Política
O ministro do Supremo Tribunal Federal, Flavio Dino, votou para condenar a deputada Carla Zambelli a 10 anos de prisão por invasão aos sistemas do Conselho Nacional de Justiça (CNJ). A votação foi aberta, nesta sexta-feira (9), em plenário virtual do STF. Dino ainda votou em favor da perca do mandato parlamentar de Zambelli e pela condenação do hacker Walter Delgatti a 8 anos de prisão.
Flávio Dino foi o segundo a proferir o voto. O primeiro foi o ministro Alexandre de Moraes que também votou a favor das condenações contra a deputada e o hacker. Ainda faltam votar os ministros Luiz Fux, Carmen Lúcia e Cristiano Zanin, que terão até o dia 16 de maio para proferirem suas decisões.

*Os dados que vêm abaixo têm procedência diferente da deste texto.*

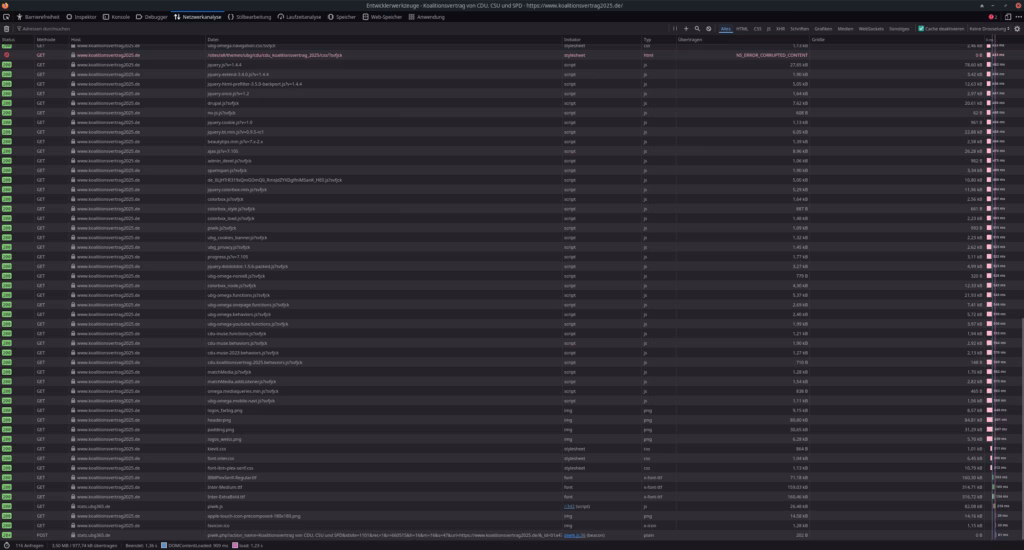Sort requests by the Datei column header
1024x550 pixels.
click(213, 39)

No voto de Moraes, que é relator do caso, o magistrado propõe que Zambelli e Delgatti paguem uma multa de R$ 2 milhões por danos morais e coletivos. Se for condenada, além de perder o mandato, Carla Zambelli ficará inelegível.
Segundo a Procuradoria-Geral da República (PGR), Zambelli teria invadido, com ajuda do hacker, os sistemas do CNJ para expedir e divulgar um falso mandado de prisão contra Alexandre de Moraes. O documento falso ainda levava a assinatura do ministro, como se ele tivesse expedido o próprio mandado de prisão. O documento foi incluído nos dados do Banco Nacional de Mandados de Prisão, que é vinculado ao CNJ.

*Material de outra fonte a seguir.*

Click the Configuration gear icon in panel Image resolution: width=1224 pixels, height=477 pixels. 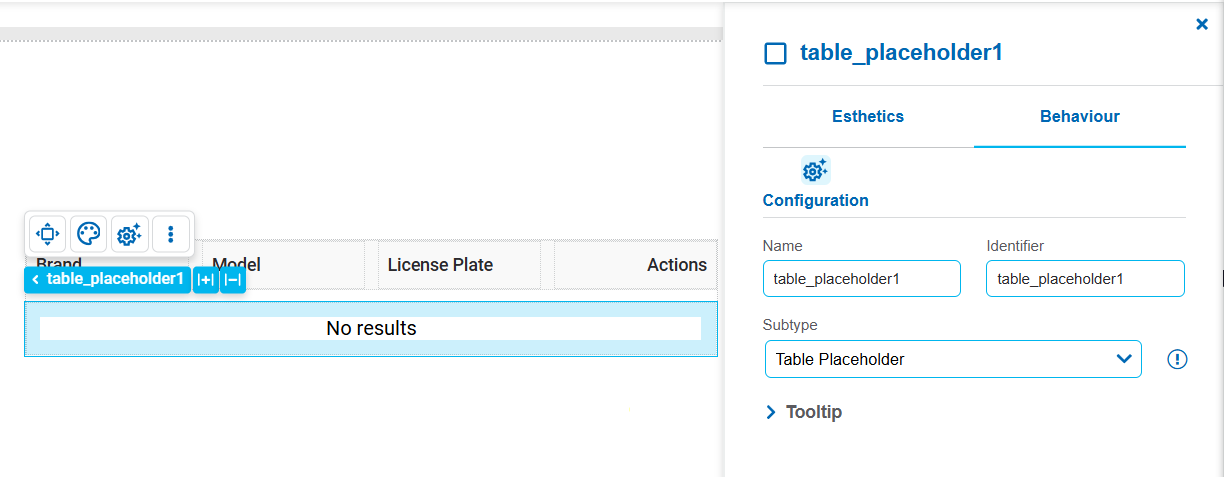(x=815, y=171)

Os advogados de Zambelli, Daniel Bialski, Bruno Borragine e André Bialski, disseram que a condenação é injusta e que as provas contra a deputada são fracas e insuficientes para condena-la. Eles ainda pediram que algum ministro peça vistas (para que o processo seja debatido em plenário do STF, presencialmente). Eles acreditam que, de forma presencial, os ministros vão “examinar todos os argumentos lançados pela defesa e, futuramente, modifique o rumo” do processo.